José Manuel aprendió a convivir con la servidumbre de la guerra, a soportar un asedio con carencias alimenticias y a sufrir ataques de artillería y aviación. Apenas empleó el arma y vio poco a su amigo Amador, que cumplía en otra compañía del batallón Ladreda. La censura militar se había impuesto y por eso nada sabían de cómo iban las cosas, sólo que el «Movimiento» libertador triunfaba en toda España, lo que no les era posible comprobar. Por comentarios dados en voz baja y con sonrisas de satisfacción, se supo que la cárcel Modelo, constituida en prisión provincial, estaba llena de presos, en muchos casos simples simpatizantes de la República. También que secciones de falangistas se encargaban de detener y fusilar sin Consejo a muchas personas pertenecientes a organizaciones gubernamentales, tan destacadas algunas como el gobernador civil y el comandante de Seguridad y Asalto.
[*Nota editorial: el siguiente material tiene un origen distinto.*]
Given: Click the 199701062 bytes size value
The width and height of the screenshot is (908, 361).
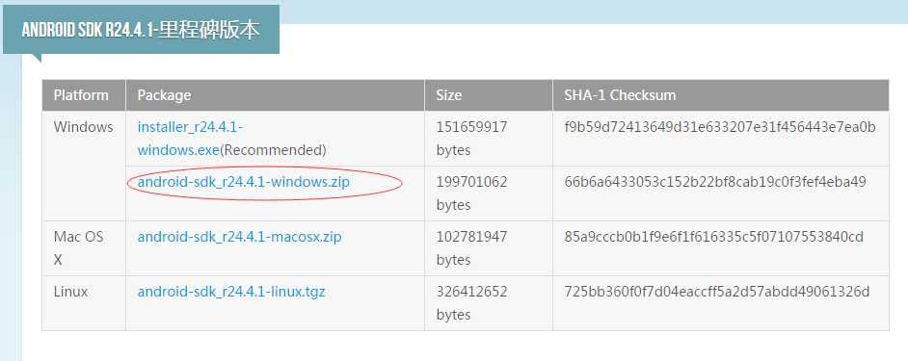Looking at the screenshot, I should pyautogui.click(x=472, y=193).
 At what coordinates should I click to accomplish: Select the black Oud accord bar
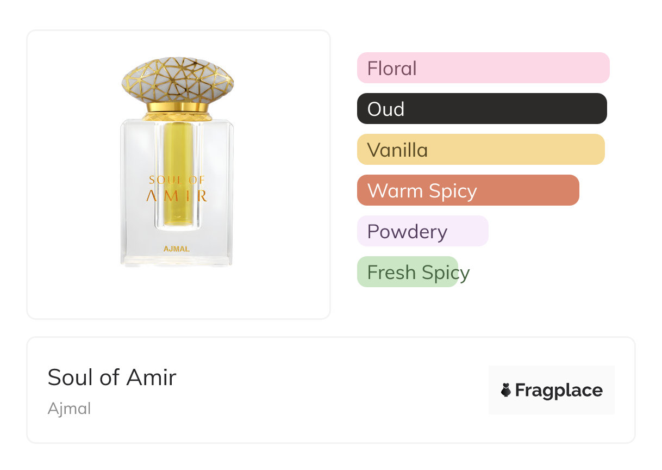point(482,109)
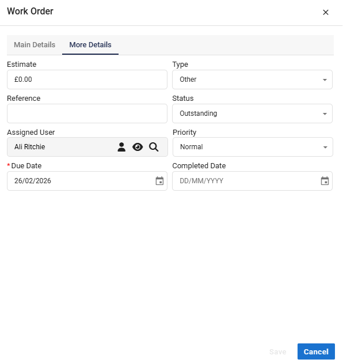Viewport: 343px width, 363px height.
Task: Click into the Reference text field
Action: click(87, 114)
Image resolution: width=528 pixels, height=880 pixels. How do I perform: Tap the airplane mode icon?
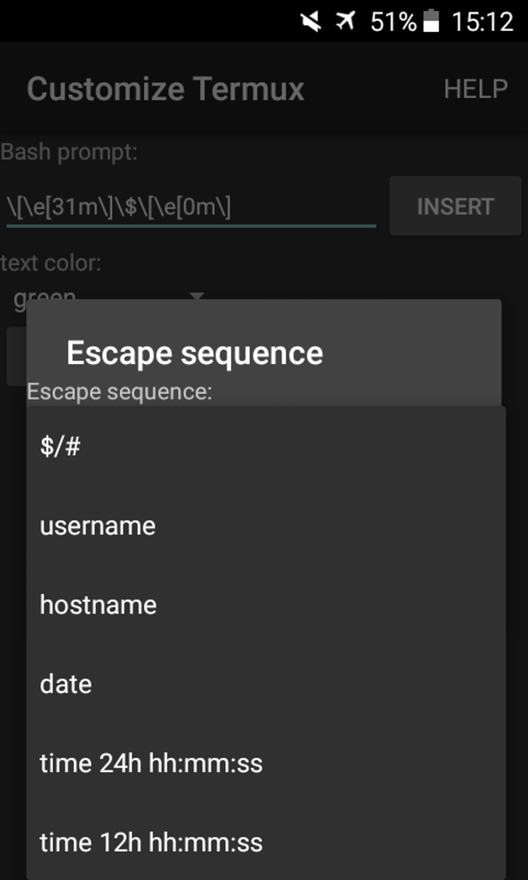(345, 22)
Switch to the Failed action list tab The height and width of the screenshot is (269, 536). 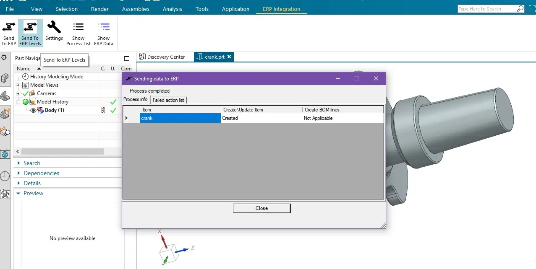tap(168, 100)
Se decía que en Madrid había gente oculta, muchos de ellos tentados por la «quinta columna». Arganda y sus militares no querían que en Oviedo ocurriera algo similar. Nadie quedaría agazapado para una posible rebelión interna. La ciudad, aunque hambrienta, desabastecida y bombardeada, sería como una isla limpia de elementos disidentes.